> **Excerpt provided**:
5.22    Employee Benefit Plans. Except as set forth in Schedule 5.22, Seller maintains no Employee Plans. All Employee Plans listed in Schedule 5.22 are in compliance in all material respects with the requirements prescribed by applicable statutes, orders, governmental rules and regulations, and Seller has complied in all material respects with all applicable laws and regulations in the establishment and administration of the Employee Plans. Seller has performed all obligations required to be performed by it under the Employee Plans, and Seller is not in any respect in material violation of, any of the Employee Plans. All payments which are due for each Employee Plan have been timely paid, and all payments for any period ending on or before the Closing Date which are not yet due have been timely paid or accrued. No action, suit, proceeding, hearing or investigation is pending or threatened with respect to any Employee Plan. No Employee Plan is or has ever been subject to ERISA or the Code. Seller has not at any time contributed to or been a party to a multi-employer plan as defined in Section 3(37) of ERISA with respect to employees or former employees of Seller.

5.23    Environmental Matters.

5.23.1    The operation of the Business and the Purchased Assets have been and currently are in compliance in all material respects with the Environmental Permits and Environmental Laws. To the Knowledge of the Seller, there has been no Release or threat of Release of any Hazardous Substances (requiring investigation, assessment, remediation or monitoring under any Environmental Laws) in, on, under, or from any real property owned, leased or used in connection with the ownership or operation of the Business or the Purchased Assets. Seller has not received any written or, to Seller's Knowledge oral, notice from any governmental authority or any third party alleging any non-compliance with or any potential liability under any Environmental Law or Environmental Permit relating to the Business or the Purchased Assets.

5.23.2    To the Knowledge of the Seller, no underground storage tanks are located in, on or under any real property owned, leased or used in connection with the ownership or operation of the Business or the Purchased Assets. Any aboveground storage tanks used to store Hazardous Substances in or on any real property owned, leased or used in connection with the ownership or operation of the Business or the Purchased Assets are in compliance in all material respects with all Environmental Laws.

> **Stored data entries**:

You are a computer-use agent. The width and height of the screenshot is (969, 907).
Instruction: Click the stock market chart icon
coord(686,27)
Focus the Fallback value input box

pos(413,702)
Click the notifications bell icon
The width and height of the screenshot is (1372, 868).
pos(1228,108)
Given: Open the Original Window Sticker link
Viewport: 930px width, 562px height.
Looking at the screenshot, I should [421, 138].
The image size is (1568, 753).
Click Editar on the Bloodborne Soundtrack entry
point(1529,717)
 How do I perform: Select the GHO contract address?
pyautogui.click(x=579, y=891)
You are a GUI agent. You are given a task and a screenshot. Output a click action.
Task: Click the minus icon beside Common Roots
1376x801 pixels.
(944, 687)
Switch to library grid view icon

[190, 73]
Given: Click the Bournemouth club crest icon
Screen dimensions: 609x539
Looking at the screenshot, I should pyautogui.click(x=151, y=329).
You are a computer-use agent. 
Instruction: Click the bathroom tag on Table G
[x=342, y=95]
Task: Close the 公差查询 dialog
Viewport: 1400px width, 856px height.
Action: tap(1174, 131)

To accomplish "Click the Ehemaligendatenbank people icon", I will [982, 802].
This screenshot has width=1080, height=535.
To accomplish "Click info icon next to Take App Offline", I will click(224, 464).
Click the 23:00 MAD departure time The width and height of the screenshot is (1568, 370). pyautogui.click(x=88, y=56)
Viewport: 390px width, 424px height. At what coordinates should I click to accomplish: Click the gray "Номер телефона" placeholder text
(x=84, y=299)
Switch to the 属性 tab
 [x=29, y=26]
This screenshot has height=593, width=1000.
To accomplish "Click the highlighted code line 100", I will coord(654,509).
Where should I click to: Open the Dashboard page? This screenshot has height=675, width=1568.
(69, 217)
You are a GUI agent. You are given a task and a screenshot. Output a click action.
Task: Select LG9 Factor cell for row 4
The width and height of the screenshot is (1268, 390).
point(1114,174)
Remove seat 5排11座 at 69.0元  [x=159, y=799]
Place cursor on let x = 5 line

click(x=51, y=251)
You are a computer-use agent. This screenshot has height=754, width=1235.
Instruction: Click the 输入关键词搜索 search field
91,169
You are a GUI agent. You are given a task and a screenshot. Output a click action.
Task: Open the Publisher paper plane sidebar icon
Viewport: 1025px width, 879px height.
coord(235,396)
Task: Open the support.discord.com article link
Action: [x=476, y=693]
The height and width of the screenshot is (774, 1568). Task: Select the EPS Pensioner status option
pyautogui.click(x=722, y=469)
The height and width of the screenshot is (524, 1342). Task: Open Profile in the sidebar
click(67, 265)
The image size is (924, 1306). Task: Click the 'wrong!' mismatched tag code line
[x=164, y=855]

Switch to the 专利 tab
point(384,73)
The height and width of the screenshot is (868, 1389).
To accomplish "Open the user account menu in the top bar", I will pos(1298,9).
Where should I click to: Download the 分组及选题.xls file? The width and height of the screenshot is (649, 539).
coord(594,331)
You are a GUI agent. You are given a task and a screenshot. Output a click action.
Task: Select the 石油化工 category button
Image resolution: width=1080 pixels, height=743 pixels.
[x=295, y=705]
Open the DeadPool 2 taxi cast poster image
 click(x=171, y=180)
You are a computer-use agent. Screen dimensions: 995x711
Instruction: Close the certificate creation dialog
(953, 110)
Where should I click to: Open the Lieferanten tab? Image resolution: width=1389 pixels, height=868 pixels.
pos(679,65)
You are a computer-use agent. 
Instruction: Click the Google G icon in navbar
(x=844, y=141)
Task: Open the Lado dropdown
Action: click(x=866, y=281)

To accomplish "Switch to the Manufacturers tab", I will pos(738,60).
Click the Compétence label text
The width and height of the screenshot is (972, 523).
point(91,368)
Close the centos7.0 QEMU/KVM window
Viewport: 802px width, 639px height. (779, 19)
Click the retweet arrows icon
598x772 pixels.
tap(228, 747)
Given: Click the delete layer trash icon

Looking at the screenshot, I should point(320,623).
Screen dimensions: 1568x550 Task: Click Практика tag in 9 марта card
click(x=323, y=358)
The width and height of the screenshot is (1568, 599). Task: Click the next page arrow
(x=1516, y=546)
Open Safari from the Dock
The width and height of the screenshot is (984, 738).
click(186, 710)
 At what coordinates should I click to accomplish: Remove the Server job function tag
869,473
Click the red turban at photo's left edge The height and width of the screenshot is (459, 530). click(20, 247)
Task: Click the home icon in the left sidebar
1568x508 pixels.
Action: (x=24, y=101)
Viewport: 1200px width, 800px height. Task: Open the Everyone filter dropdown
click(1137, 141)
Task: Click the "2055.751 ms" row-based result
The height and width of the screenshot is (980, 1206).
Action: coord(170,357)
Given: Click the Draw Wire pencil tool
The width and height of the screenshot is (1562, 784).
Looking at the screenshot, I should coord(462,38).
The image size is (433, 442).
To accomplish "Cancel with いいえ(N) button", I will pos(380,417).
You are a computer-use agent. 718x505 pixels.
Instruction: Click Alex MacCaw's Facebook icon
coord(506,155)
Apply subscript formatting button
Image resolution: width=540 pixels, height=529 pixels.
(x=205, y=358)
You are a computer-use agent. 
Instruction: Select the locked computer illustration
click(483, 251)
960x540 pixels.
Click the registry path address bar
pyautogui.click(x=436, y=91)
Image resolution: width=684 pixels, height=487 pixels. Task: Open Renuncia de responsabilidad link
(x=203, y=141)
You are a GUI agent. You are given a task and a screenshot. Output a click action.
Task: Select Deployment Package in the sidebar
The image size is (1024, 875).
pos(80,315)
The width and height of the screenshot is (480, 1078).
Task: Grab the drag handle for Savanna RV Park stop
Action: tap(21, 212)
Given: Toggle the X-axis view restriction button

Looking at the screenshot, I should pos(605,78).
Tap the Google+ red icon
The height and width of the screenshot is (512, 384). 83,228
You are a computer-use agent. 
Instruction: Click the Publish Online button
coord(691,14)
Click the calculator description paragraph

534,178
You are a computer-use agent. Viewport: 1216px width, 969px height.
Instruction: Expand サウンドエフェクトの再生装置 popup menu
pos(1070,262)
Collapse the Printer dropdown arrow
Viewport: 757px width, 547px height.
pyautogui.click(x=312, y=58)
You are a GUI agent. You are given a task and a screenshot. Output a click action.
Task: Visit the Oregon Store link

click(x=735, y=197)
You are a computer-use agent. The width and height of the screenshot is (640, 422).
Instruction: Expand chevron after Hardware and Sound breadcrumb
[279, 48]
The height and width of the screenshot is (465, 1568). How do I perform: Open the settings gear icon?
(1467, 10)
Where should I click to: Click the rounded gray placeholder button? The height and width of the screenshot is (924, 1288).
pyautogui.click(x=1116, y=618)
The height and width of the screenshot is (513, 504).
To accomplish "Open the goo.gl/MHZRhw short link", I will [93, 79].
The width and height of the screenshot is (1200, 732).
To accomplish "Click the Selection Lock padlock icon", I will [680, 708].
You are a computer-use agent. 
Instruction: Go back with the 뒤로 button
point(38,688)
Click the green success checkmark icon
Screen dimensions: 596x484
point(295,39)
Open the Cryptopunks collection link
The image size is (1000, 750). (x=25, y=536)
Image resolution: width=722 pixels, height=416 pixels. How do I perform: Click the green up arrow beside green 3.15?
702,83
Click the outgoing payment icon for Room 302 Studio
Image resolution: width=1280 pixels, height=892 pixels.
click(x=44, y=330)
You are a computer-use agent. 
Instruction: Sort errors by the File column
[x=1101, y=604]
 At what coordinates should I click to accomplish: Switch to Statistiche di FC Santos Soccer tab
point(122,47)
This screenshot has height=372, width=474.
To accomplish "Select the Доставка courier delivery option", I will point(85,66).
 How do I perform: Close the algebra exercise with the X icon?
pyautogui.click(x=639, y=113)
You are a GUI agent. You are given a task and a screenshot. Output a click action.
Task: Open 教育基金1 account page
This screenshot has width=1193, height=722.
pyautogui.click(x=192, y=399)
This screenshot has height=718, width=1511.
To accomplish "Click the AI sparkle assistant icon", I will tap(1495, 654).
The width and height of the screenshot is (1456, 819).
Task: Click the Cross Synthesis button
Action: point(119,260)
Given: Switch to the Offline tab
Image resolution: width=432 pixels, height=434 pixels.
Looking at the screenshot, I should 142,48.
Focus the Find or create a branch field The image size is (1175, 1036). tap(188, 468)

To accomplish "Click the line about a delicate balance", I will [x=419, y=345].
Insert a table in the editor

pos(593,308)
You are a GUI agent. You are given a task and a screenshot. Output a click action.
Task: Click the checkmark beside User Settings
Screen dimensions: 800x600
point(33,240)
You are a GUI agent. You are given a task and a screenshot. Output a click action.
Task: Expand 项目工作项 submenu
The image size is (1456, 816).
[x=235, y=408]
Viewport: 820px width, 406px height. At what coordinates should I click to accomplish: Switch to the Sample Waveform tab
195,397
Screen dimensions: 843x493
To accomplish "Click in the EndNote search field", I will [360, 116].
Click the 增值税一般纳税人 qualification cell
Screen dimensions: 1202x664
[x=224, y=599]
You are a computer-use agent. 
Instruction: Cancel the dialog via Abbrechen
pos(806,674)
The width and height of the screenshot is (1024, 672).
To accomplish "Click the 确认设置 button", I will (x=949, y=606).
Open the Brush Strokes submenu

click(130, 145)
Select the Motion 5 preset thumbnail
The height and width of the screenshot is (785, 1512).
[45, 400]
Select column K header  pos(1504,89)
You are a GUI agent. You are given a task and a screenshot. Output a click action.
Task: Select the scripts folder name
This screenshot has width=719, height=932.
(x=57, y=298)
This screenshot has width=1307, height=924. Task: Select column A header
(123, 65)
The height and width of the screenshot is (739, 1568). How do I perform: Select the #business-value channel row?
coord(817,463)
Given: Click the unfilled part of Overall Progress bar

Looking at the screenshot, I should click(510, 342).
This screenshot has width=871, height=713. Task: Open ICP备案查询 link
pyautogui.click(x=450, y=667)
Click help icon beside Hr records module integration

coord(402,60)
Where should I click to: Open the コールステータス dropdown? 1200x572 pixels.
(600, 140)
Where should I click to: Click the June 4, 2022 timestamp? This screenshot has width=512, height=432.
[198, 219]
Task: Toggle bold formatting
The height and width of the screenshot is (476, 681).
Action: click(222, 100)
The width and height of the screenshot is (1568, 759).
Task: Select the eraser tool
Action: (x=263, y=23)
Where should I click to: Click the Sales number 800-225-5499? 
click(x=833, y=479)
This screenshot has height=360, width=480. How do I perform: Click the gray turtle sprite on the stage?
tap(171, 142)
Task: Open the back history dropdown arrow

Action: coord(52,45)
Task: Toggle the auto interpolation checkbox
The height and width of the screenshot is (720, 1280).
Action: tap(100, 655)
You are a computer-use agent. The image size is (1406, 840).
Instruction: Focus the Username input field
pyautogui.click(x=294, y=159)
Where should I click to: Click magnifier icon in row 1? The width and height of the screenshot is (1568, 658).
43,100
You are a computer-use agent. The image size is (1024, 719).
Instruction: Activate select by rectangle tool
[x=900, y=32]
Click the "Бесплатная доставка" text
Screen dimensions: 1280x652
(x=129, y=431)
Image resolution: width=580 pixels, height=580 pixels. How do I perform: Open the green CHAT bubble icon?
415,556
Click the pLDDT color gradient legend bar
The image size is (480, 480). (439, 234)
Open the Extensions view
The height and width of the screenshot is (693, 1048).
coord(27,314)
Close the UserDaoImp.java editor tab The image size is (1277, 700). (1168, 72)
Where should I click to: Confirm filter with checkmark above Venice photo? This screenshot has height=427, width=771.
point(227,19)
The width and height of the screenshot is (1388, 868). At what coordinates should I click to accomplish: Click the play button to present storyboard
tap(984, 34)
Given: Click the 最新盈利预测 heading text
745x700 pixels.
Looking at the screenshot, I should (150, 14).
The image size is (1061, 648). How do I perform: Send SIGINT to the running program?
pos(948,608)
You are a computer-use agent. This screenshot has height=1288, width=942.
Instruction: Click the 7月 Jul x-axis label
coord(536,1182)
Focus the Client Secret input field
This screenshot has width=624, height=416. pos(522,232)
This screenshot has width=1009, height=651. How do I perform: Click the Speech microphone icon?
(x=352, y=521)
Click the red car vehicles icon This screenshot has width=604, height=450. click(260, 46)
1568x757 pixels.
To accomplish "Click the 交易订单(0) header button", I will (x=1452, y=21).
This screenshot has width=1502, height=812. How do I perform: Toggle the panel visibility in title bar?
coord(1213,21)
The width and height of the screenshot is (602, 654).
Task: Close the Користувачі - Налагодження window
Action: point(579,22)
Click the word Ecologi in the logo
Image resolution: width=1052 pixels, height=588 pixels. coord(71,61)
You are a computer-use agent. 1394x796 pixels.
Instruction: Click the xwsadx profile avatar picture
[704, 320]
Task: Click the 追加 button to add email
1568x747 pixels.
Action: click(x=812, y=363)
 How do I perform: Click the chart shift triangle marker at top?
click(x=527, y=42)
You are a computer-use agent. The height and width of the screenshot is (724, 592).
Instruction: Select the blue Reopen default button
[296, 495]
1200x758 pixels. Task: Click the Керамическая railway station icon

> **Work to do**:
A: Which schedule in the contract excerpt lists the Seller's Employee Plans?
B: Reproduce the stretch of the contract excerpt from "5.23.1    The operation of" through "to the Business or the Purchased Assets.".
None of the items is needed.

> **Answers given**:
A: Schedule 5.22.

B:
5.23.1    The operation of the Business and the Purchased Assets have been and currently are in compliance in all material respects with the Environmental Permits and Environmental Laws. To the Knowledge of the Seller, there has been no Release or threat of Release of any Hazardous Substances (requiring investigation, assessment, remediation or monitoring under any Environmental Laws) in, on, under, or from any real property owned, leased or used in connection with the ownership or operation of the Business or the Purchased Assets. Seller has not received any written or, to Seller's Knowledge oral, notice from any governmental authority or any third party alleging any non-compliance with or any potential liability under any Environmental Law or Environmental Permit relating to the Business or the Purchased Assets.